--- REQUIREMENT ---
Starting at the first line of the data below, retype every line up to and including the one containing "You are a computer-use agent. The".

(Saved entries)
____

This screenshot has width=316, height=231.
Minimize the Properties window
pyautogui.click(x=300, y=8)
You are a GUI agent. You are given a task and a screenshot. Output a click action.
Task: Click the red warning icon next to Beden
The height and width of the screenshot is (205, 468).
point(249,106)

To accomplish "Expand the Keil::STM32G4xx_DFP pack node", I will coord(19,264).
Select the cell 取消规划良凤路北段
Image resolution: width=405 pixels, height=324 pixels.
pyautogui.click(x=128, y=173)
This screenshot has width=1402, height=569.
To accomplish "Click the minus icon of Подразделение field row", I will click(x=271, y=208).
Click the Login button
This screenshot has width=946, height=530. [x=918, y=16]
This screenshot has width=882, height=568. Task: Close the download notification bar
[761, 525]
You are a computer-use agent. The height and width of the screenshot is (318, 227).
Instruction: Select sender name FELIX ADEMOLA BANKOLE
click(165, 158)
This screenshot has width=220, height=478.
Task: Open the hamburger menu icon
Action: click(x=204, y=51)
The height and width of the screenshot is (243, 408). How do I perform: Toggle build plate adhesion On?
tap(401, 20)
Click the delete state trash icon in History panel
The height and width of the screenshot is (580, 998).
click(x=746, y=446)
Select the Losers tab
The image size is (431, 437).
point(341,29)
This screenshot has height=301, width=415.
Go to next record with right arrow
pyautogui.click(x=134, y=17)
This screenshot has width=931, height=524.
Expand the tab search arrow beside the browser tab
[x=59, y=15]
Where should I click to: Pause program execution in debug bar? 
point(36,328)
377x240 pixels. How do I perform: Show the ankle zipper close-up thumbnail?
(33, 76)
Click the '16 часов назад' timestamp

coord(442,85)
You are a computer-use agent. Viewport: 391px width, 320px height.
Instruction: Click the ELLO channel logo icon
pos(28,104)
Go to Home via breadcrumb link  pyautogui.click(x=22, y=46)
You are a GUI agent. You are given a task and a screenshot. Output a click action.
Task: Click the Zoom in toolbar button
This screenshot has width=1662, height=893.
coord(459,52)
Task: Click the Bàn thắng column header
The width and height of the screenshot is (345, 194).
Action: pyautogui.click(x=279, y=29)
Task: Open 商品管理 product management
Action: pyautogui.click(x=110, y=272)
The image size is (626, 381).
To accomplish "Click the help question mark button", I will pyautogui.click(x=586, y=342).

____

--- EXERCISE SOLUTION ---
This screenshot has width=316, height=231.
Minimize the Properties window
pyautogui.click(x=300, y=8)
You are a GUI agent. You are given a task and a screenshot. Output a click action.
Task: Click the red warning icon next to Beden
The height and width of the screenshot is (205, 468).
point(249,106)

To accomplish "Expand the Keil::STM32G4xx_DFP pack node", I will coord(19,264).
Select the cell 取消规划良凤路北段
Image resolution: width=405 pixels, height=324 pixels.
pyautogui.click(x=128, y=173)
This screenshot has width=1402, height=569.
To accomplish "Click the minus icon of Подразделение field row", I will click(x=271, y=208).
Click the Login button
This screenshot has width=946, height=530. [x=918, y=16]
This screenshot has width=882, height=568. Task: Close the download notification bar
[761, 525]
You are a computer-use agent. The height and width of the screenshot is (318, 227).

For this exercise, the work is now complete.